This is a news release from this past week's hearing in the House Small Business Committee. I find it interesting that they are discussing the Clean Water Restoration Act (CWRA) before a bill in the house is presented. Is there a bill drafted that we don't know about? Call your Congressman/woman and tell them NOT to co-sponsor a CWRA!.
This article comes from "The Cattle Network".
WASHINGTON (July 22 2009) – Jim Chilton, a fifth generation rancher from southeast Ariz., testified today on behalf of National Cattlemen’s Beef Association (NCBA) and the Public Lands Council (PLC) during a House Committee on Small Business hearing on the Clean Water Restoration Act (CWRA). Chilton, whose family has been in the cattle business for over 120 years, explained how the CWRA would threaten farmers and ranchers, in addition to small businesses, small communities, forestry, mining, and manufacturing on private and federally-managed lands.
“This is essentially a limitless national land and water use control effort that will regulate every activity in a wet area in the nation,” said Chilton. “It’s nothing more than a ‘nice-sounding’ name which masks an economically and culturally devastating power grab, flagrantly violating both the spirit and the words of the U.S. Constitution.”
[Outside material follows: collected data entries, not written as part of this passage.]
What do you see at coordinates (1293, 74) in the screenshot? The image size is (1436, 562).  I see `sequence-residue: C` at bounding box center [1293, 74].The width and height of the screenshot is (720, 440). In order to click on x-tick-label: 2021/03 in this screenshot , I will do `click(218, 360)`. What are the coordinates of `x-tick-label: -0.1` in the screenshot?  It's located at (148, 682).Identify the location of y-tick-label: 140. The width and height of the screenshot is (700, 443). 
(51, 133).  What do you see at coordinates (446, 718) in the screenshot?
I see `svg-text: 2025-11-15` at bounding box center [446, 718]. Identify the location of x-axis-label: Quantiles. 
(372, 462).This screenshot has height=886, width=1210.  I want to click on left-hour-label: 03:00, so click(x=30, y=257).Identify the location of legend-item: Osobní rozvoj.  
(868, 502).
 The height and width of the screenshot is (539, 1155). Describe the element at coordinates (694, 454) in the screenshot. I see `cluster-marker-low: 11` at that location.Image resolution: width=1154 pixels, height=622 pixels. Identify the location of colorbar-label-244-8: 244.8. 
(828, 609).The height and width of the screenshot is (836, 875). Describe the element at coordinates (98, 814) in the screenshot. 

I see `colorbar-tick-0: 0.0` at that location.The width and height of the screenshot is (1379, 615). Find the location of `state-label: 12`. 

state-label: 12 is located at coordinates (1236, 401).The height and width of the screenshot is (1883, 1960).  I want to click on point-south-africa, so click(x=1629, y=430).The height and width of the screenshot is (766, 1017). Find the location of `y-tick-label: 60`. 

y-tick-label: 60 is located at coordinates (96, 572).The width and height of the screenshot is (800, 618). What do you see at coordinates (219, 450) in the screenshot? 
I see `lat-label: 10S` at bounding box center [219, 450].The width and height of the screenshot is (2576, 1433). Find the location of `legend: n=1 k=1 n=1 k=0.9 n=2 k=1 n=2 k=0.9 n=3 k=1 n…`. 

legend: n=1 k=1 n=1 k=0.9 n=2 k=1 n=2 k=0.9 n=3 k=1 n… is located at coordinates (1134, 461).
The proposed Act—which passed out of the Senate Environment and Public Works Committee last month—would drastically expand the Clean Water Act (CWA), giving the Army Corps of Engineers (Corps) and the Environmental Protection Agency (EPA) control over all watersheds in the nation, and all “activities affecting these waters.” Since all land in the nation is within a watershed, it means that the Corps and EPA would have land-use control over farmers’ and ranchers’ property and other businesses not currently under the jurisdiction of the CWA. This new Federal jurisdiction would include hundreds of millions of isolated, intrastate pools, stock water ponds, springs, small lakes, depressions filled with water on an intermittent basis, drainage and irrigation ditches, irrigated areas that would otherwise be dry, sloughs, and damp places located on farms and ranches that have no nexus with any navigable waters.
Under the Act, family ranchers and farmers may be required to obtain permits from the EPA or Corps before conducting common, everyday operations, like watering their cattle or farming their land. The federal government is already struggling to handle a backlog of 15,000 to 20,000 existing section 404 permit requests. According to the U.S. Supreme Court, the average applicant for an individual Clean Water Act permit spends 788 days and $271,596 in complying with the current process, and the average applicant for a nationwide permit currently spends 313 days and $28,915 - not counting the substantial costs of mitigation or design changes (Rapanos, 447 U.S. at 719, plurality opinion). Considering U.S. farmers and ranchers own and manage approximately 666.4 million acres of the 1.938 billion acres of the contiguous U.S. land mass, the massive new permitting requirements under this Act would be an unmanageable burden for the government, and could literally bring farming operations to a standstill.
Chilton shared from personal experience about a time his family ranch had to apply for a 404 permit to construct a road across a dry wash on their private property. The regulatory approval process took over a year and cost his family nearly $40,000.
“As a rancher, I wholeheartedly understand the critical importance of a clean water supply; it’s necessary for the health of my animals and my land,” said Chilton. “Federal agencies have ample authority under existing law to protect water quality, and it’s essential that the partnership between the federal and state levels of government be maintained so states can continue to have the essential flexibility to do their own land and water use planning.”